→ Problems to work on
**1)** From the passage on Kaʻula below, copy the text from "Kaʻula was one" to "Magic Island Parks.)" word for word.
**2)** Using the passage on Kaʻula below, decide whether each statement agrees with it, answering yes or no and quoting the words that decide it: (a) Kaʻula is the largest offshore islet in Hawaiʻi. (b) Cook first sighted Oʻahu on January 18, 1778. (c) Kaʻula has beaches suitable for landing.

→ Document excerpt
■ ■ ■ ■ ■
It is Hawaiʻi’s second largest offshore islet (after Lehua,) making it the tenth largest island in the Main Hawaiian Island chain. Due to its size, a lot of people call it Kaʻula Rock.

Kaʻula was one of the first five islands sighted by Captain James Cook in 1778, which he referred to as “Tahoora”.

Cook first sighted Oʻahu on January 18, 1778. On February 2, 1778 his journal entry named the island group after his patron: “Of what number this newly-discovered Archipelago consists, must be left for future investigation.”

“We saw five of them, whose names, as given by the natives, are Woahoo (Oʻahu,) Atooi (Kauai,) Oneeheow (Niʻihau,) Oreehoua (Lehua) and Tahoora (Kaʻula.) …. I named the whole group the Sandwich Islands, in honour of the Earl of Sandwich.” (Clement)

Kaʻula is 0.7-miles long, about 540-feet high and has an area of about 130-acres (about the size of Ala Moana and Magic Island Parks.)

Around 100,000-seabirds of 18-different species nest on Kaʻula, with many sooty terns, brown noddies, boobies and wedge-tailed shearwaters.

ʻŌlelo No’eau recall several stories of Kaʻula birds:
“Ahē no ka manu o Kaʻula, he lā ʻino”
When the birds of Kaʻula appear wild, it denotes a stormy day. (Pukui, #8)

“Hāika Kaʻula i ka hoʻokē a na manu”
There isn’t room enough on the island of Kaʻula, for the birds are crowding. (Pukui, #411)

Kaʻula has no beaches for landing; there are steep cliffs on all sides of the island. A large sea cave is located at the northwestern end of the island.
■ ■ ■ ■ ■
→ Data extract

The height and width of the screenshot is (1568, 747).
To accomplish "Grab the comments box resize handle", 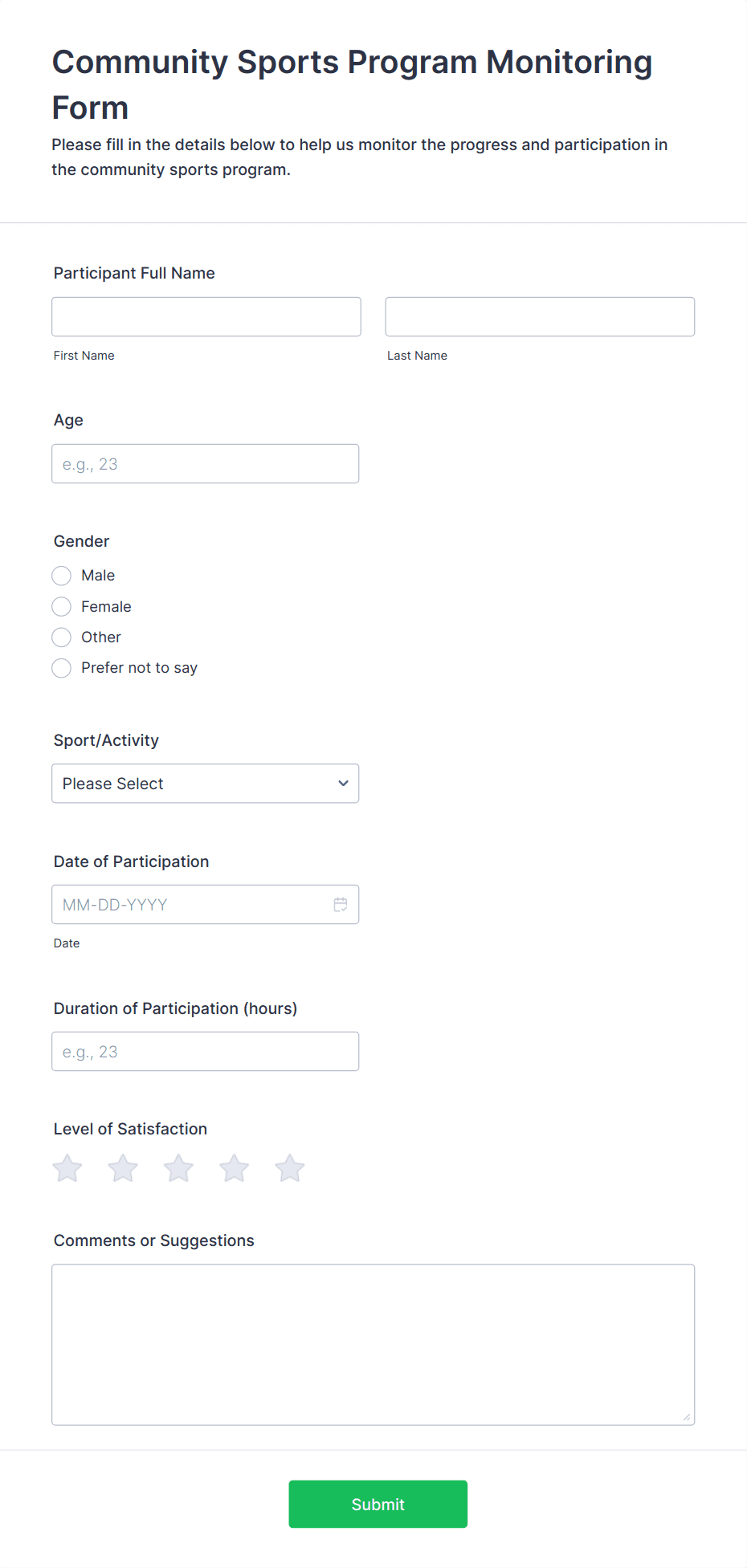I will click(687, 1417).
■ ■ ■ ■ ■
→ Task-by-task solutions
**1)**
Kaʻula was one of the first five islands sighted by Captain James Cook in 1778, which he referred to as “Tahoora”.

Cook first sighted Oʻahu on January 18, 1778. On February 2, 1778 his journal entry named the island group after his patron: “Of what number this newly-discovered Archipelago consists, must be left for future investigation.”

“We saw five of them, whose names, as given by the natives, are Woahoo (Oʻahu,) Atooi (Kauai,) Oneeheow (Niʻihau,) Oreehoua (Lehua) and Tahoora (Kaʻula.) …. I named the whole group the Sandwich Islands, in honour of the Earl of Sandwich.” (Clement)

Kaʻula is 0.7-miles long, about 540-feet high and has an area of about 130-acres (about the size of Ala Moana and Magic Island Parks.)

**2)**
(a) No: "It is Hawaiʻi’s second largest offshore islet (after Lehua,)"
(b) Yes: "Cook first sighted Oʻahu on January 18, 1778."
(c) No: "Kaʻula has no beaches for landing"